** RECORDS FOR PROCESSING follows **
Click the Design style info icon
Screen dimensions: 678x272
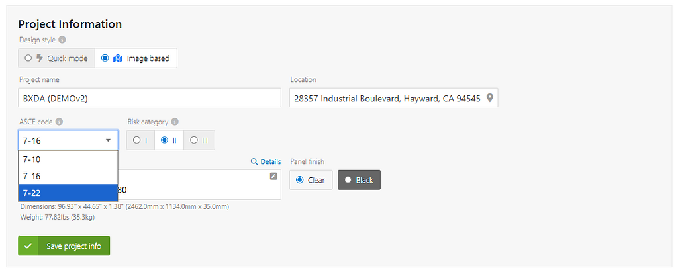(62, 40)
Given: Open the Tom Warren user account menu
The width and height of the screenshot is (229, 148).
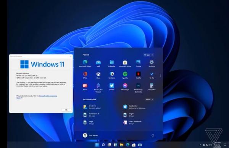Looking at the screenshot, I should tap(90, 135).
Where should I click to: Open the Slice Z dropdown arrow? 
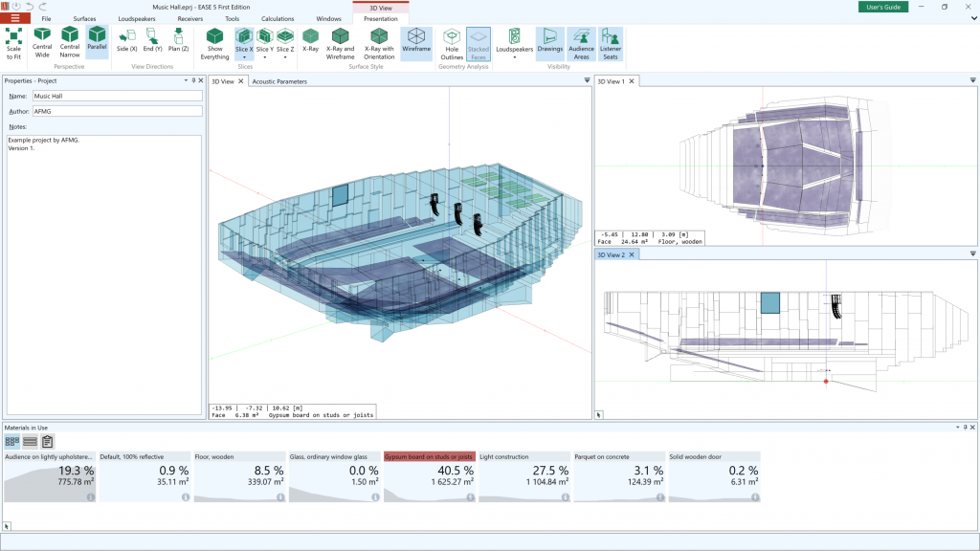tap(285, 57)
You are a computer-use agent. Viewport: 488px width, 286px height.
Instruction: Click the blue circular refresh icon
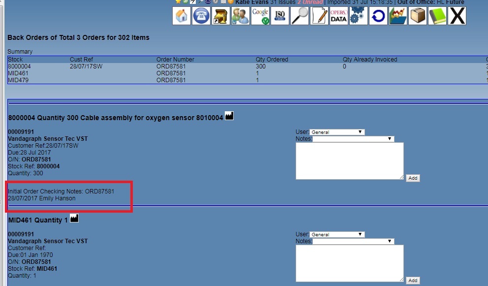coord(378,16)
** End of RECORDS FOR PROCESSING **
• EXERCISE REQUIREMENTS:
Copy exactly, with no pictures, the lines from the line containing "Instruction: Click the" through the last line of the records above.

• ANSWER BELOW:
Instruction: Click the blue circular refresh icon
coord(378,16)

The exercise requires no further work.